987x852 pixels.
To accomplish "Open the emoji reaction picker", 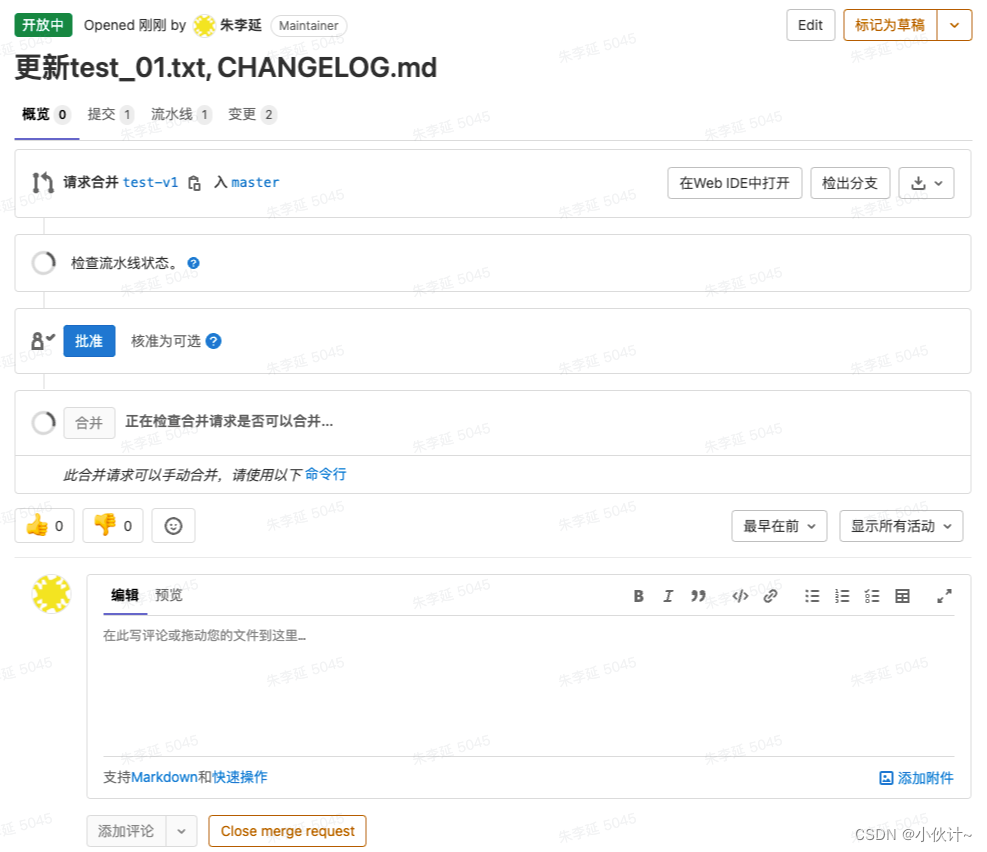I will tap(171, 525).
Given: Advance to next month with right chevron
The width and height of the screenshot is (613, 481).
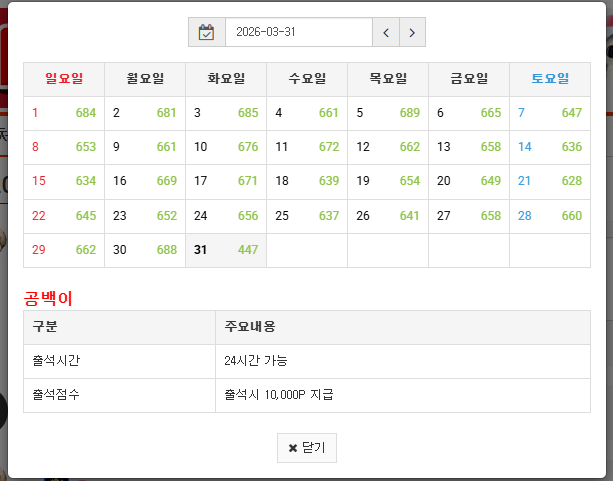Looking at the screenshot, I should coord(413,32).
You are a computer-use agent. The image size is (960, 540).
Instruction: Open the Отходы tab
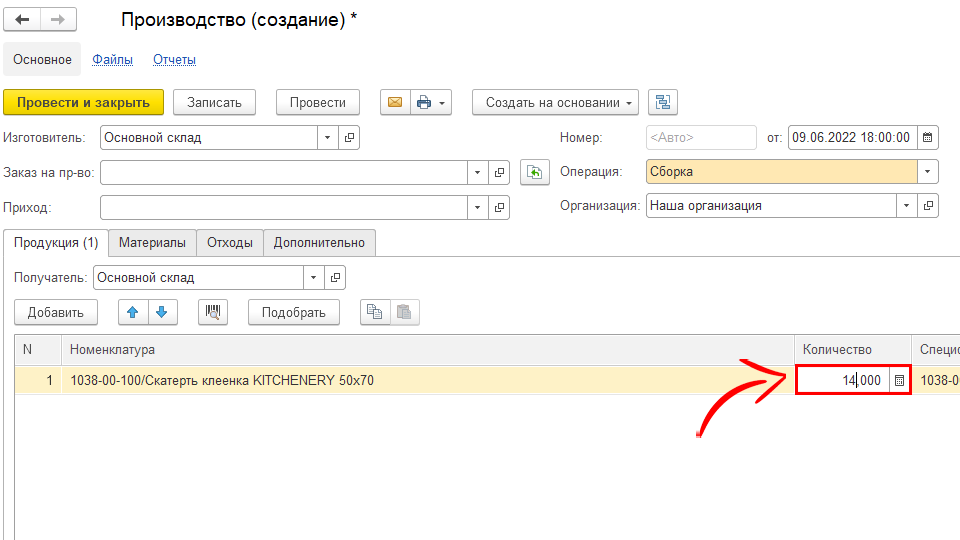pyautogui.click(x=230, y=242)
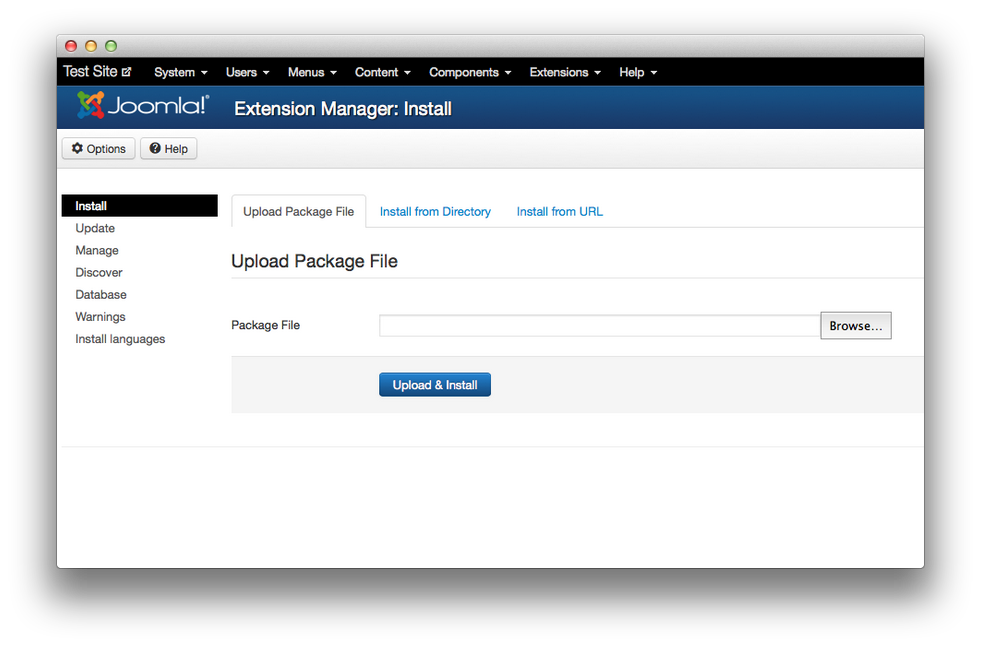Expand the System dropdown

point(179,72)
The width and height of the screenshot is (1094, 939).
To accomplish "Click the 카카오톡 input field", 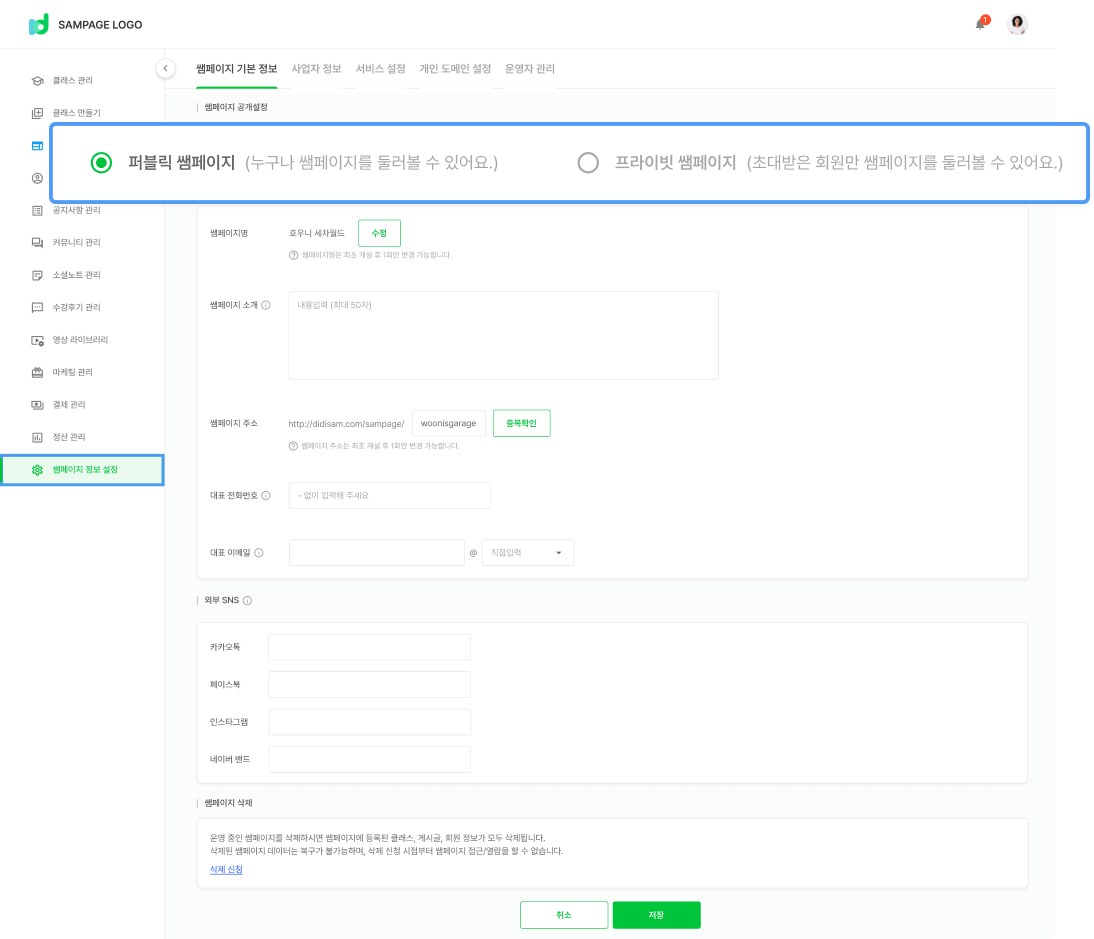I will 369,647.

******

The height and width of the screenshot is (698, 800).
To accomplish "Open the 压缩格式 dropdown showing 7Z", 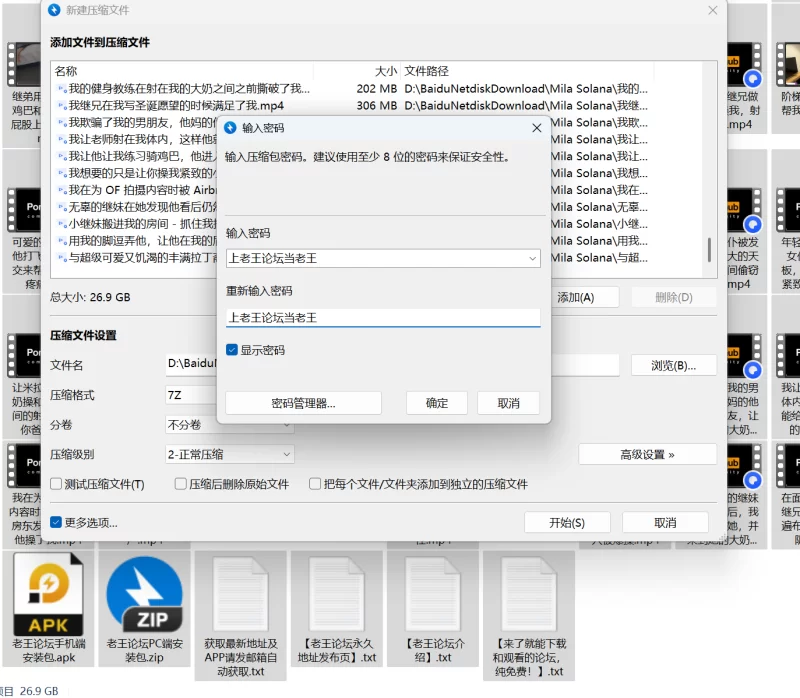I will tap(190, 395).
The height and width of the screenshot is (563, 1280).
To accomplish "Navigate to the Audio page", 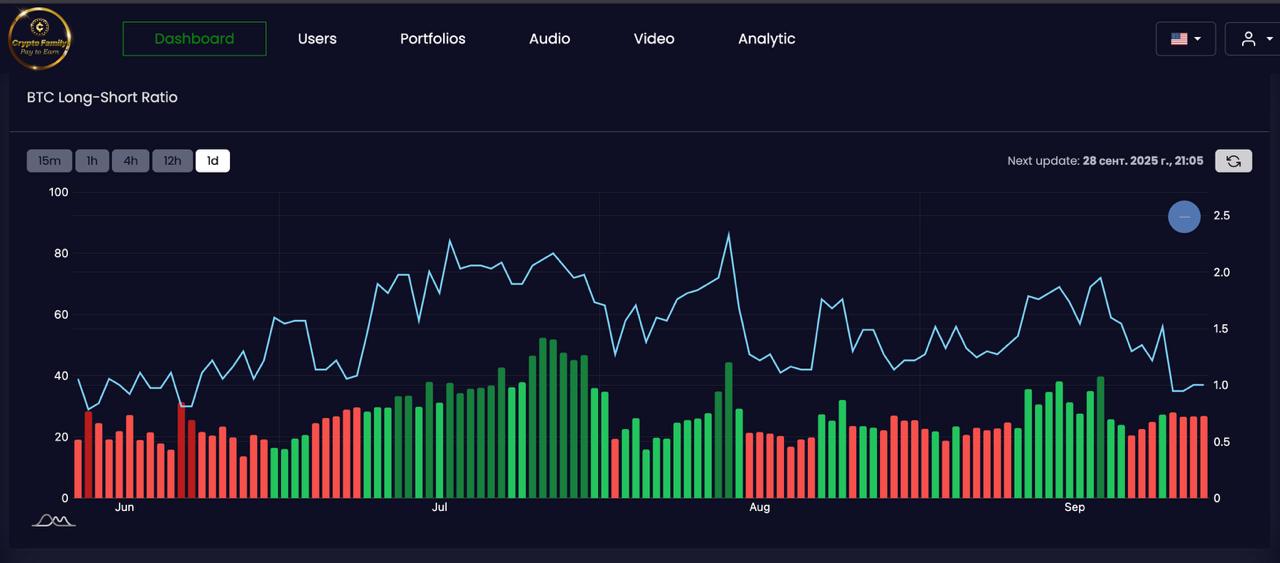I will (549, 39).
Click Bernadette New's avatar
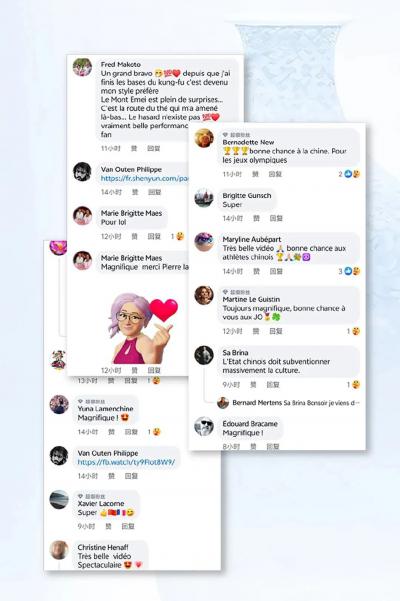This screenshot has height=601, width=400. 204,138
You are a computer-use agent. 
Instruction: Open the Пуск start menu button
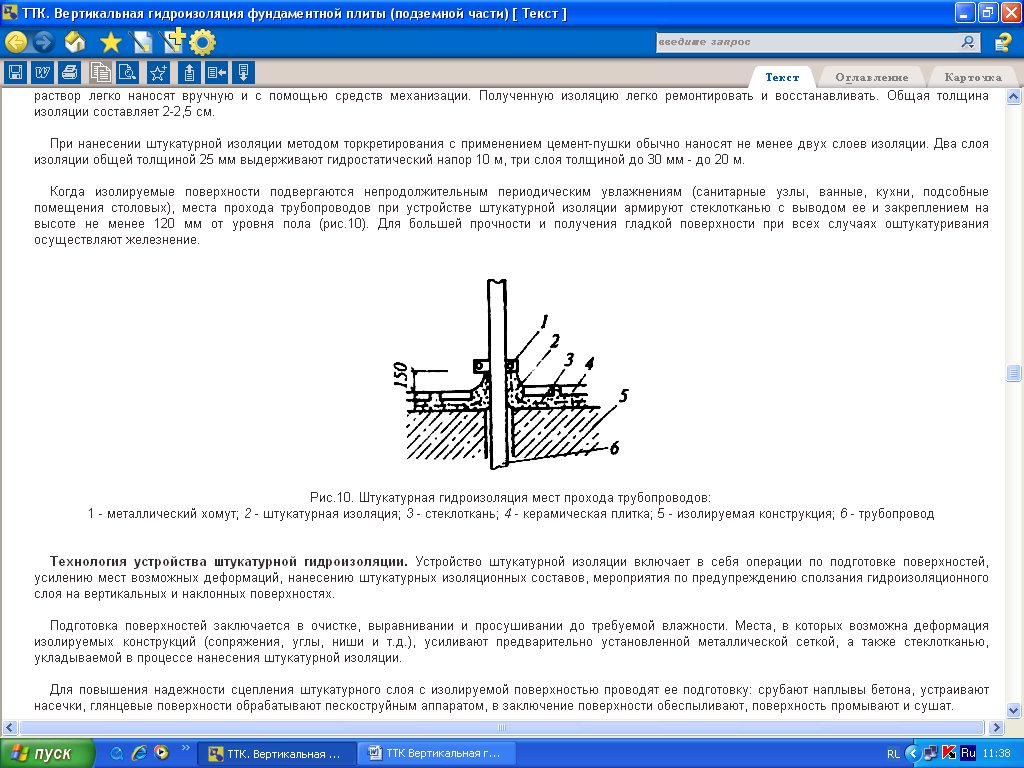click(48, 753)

******

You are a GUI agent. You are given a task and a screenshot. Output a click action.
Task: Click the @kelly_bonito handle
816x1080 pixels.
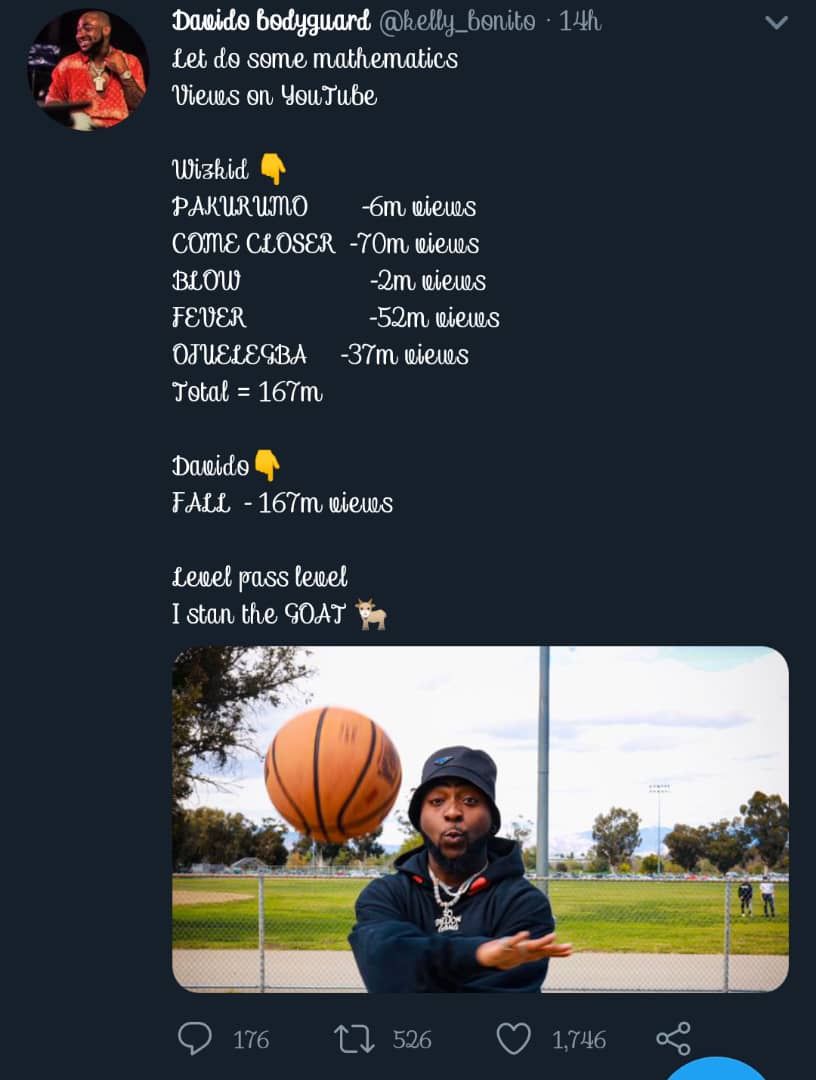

******

## Task brief
Only the count should be given: the number of lines in the entries above containing the word "agent".

## Output below
3